Sadly, though, they are quick to attend to foreigners while shunning their own compatriots. Again, they are quick to collude with outsiders to own Ghanaian passports for shady deals while frustrating their own compatriots who need Ghanaian passports as a birthright and bona fide citizens. Have we not heard stories about Ghanaian passports being sold to foreigners in Italy and other countries?

My friend in South Africa is not alone. There are many others in other countries suffering a probably worse Fate. And as a friend put it, “you are lucky to have someone pick your call. Over here in the UK, it is madness.

There have been some improvements since arrival of Professor Danso Boafo, though. Everything is now automated and quick. What is left is the human skills to know how to deal with people in a professional manner.”

Why should it take so long to process a common application for a passport (whether for a new one or the renewal of an expired one)? How come that the staff of the Ghanaian Missions are so damn unscrupulous on this score?

We are talking about Missions created to facilitate the movements and sojourn of Ghanaians living abroad, not because they don’t like their country but because they have no other option but to go where Fate beckons them. Is it a crime to relocate in another country?

There are challenges that these Missions don’t help solve. We know that apart from the primary objective of protecting the interests of the country in the various countries, they are there to secure the lives and property of Ghanaians so that they can contribute their quota toward national development in various ways.

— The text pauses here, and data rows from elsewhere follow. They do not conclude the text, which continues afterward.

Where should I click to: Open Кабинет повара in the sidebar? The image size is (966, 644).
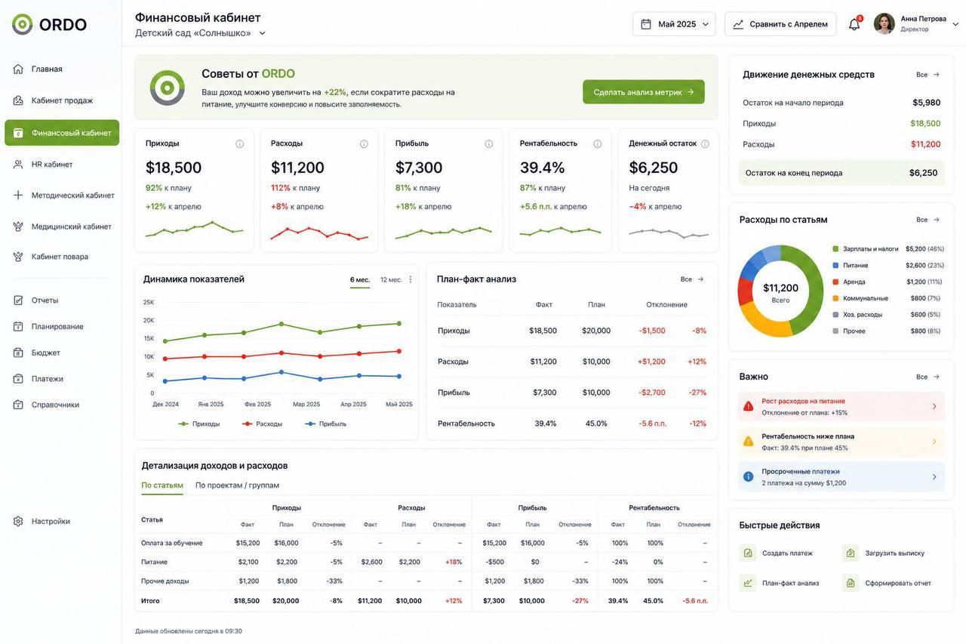[x=60, y=257]
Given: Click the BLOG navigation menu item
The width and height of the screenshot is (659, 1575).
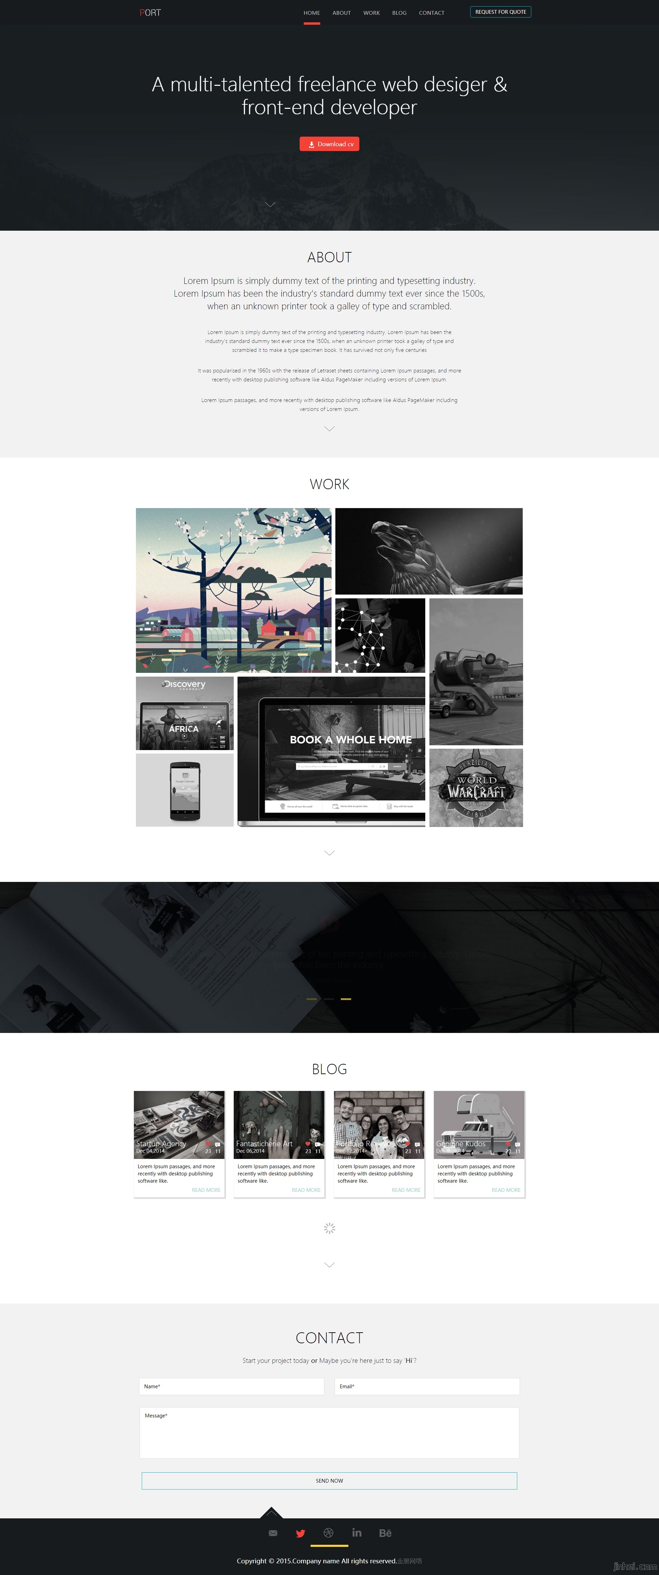Looking at the screenshot, I should pyautogui.click(x=399, y=12).
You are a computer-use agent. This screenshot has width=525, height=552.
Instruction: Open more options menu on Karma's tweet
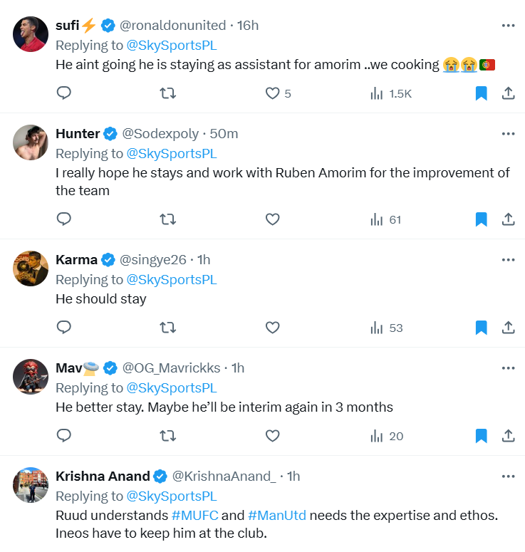click(508, 259)
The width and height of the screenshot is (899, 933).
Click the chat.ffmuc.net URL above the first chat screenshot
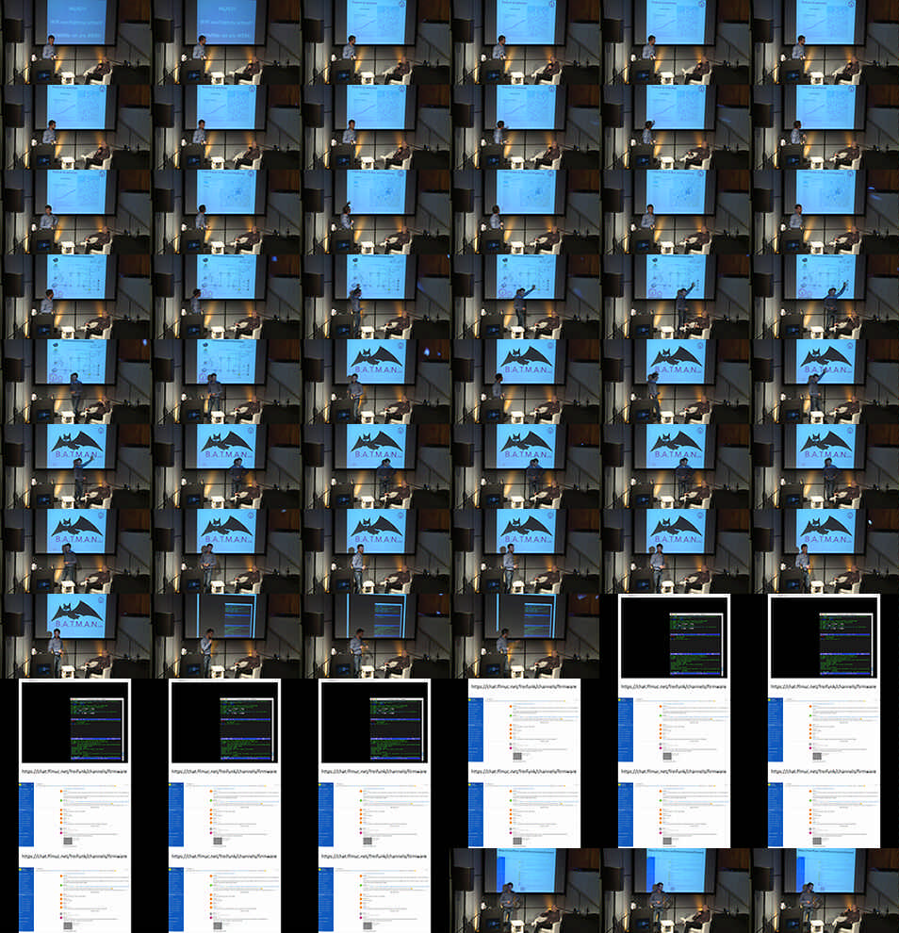(524, 686)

Talk about remittances and how much Ghanaians-living-abroad contribute to the economy and you should be peeved that they are not being fairly treated by the very people whose lifestyles are supported by the national coffers to which those Ghanaians-living-abroad contribute in diverse ways. Talk about other ventures involving these Ghanaians-living-abroad and you should be proud of them and support efforts to streamline affairs so they are not dehumanized by their own Missions.

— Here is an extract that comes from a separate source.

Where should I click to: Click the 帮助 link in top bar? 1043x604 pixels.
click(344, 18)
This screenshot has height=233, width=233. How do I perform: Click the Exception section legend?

We are even not talking about how these Missions have failed to promote Ghana’s interests for trade purposes or other transactions in which Ghana has a comparative advantage. What are these Missions doing to “sell” Ghana to those countries?

Take the United States, for instance, and the African Growth and Opportunities Act (AGOA) that former president Clinton instrumentally forged to help African countries market their non-traditional products to the US. Has our Mission in the US done anything beyond the sterile rhetoric that is churned out on ceremonial occasions and grandiose designs on paper released to annoy us?

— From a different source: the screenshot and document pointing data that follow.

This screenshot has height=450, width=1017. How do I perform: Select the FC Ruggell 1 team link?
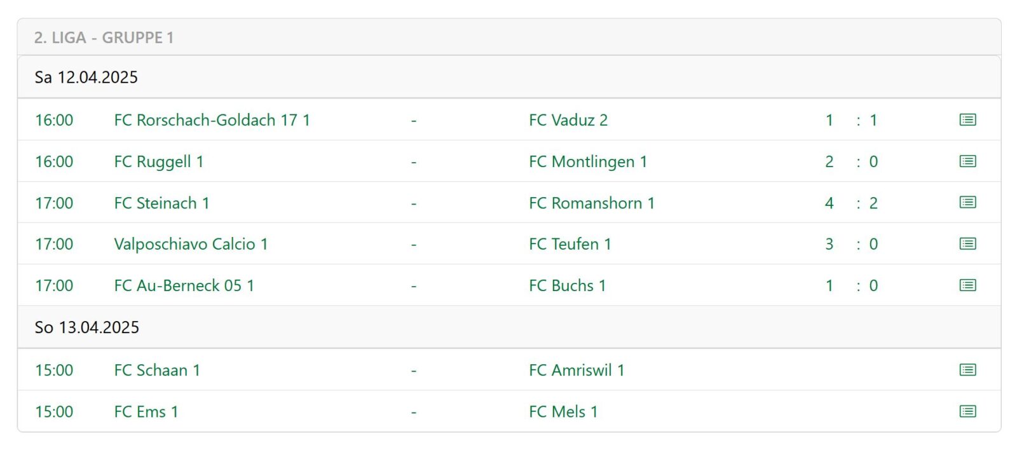pos(158,161)
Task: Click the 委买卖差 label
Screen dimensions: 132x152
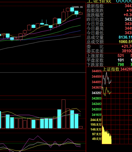Action: point(95,51)

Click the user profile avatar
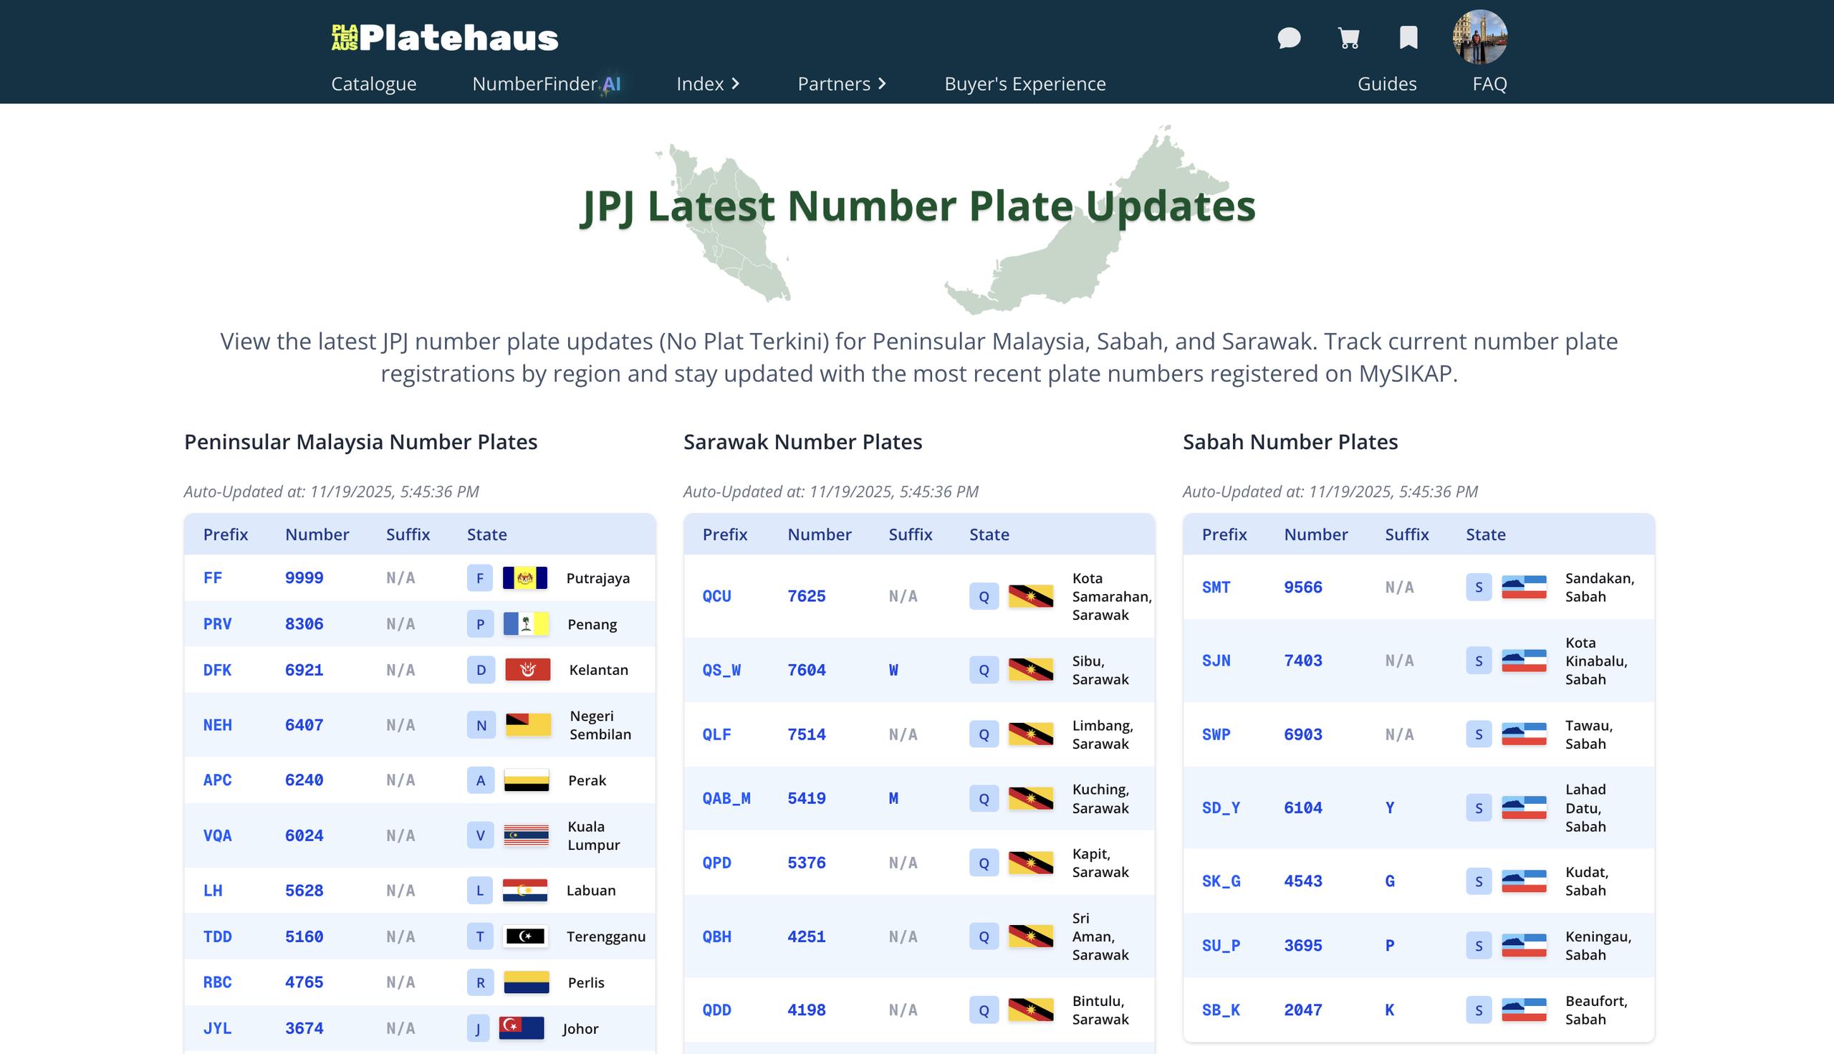(x=1479, y=37)
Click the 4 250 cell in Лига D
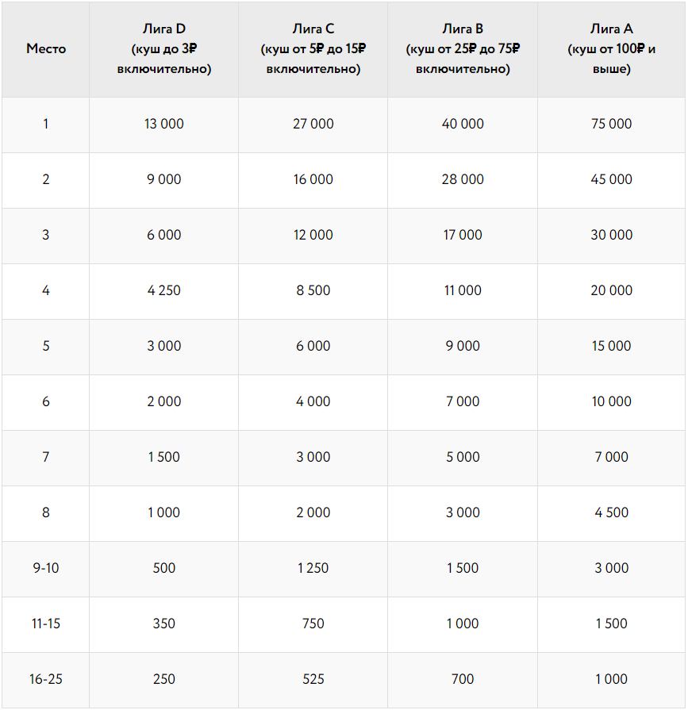The width and height of the screenshot is (688, 710). (x=164, y=290)
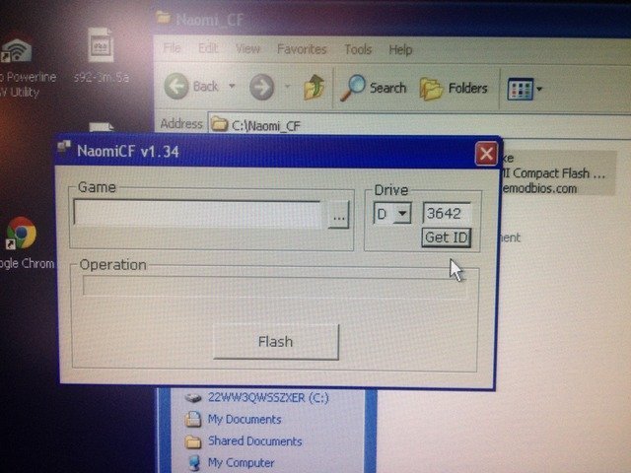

Other Missions elsewhere have nothing concrete to produce to reassure Ghanaians that they are fit to depend on. When Ghanaians abroad need help, they don’t go to those Missions because they know they won’t be helped in any way.

Tell me, someone. Do our Missions even have any record of the population of Ghanaians residing in their various areas of jurisdiction? They don’t, which is why they aren’t connected to the them. And which is why any talk of Ghanaians abroad being empowered to vote at general elections smacks of a grand design for ballot theft than anything soothing!

Our Missions aren’t functioning properly because they lack the impetus that others (especially those of the developed world) have. We know how citizens of other countries rush to their Missions all over the world for all kinds of assistance because of reliable service and the sense of purposefulness that guides transactions at and by the Missions. Not so for Ghana’s Missions abroad, where the staf have constituted themselves into robotic tin-gods to lord it over anybody in dire need of help to solve problems in the strange land, where they live.

In a situation where career diplomats have been overshadowed by political appointees to head the Missions and to employ all manner of party lackeys as staff of the Missions, what should we expect, anyway?

The conclusion can be drawn that what we see happening in our Missions is a true reflection of the mediocrity that dominates national affairs. The poor quality of service rendered by staff of Ghana’s Missions is a microcosm of the national malaise. Let no one be deceived about it.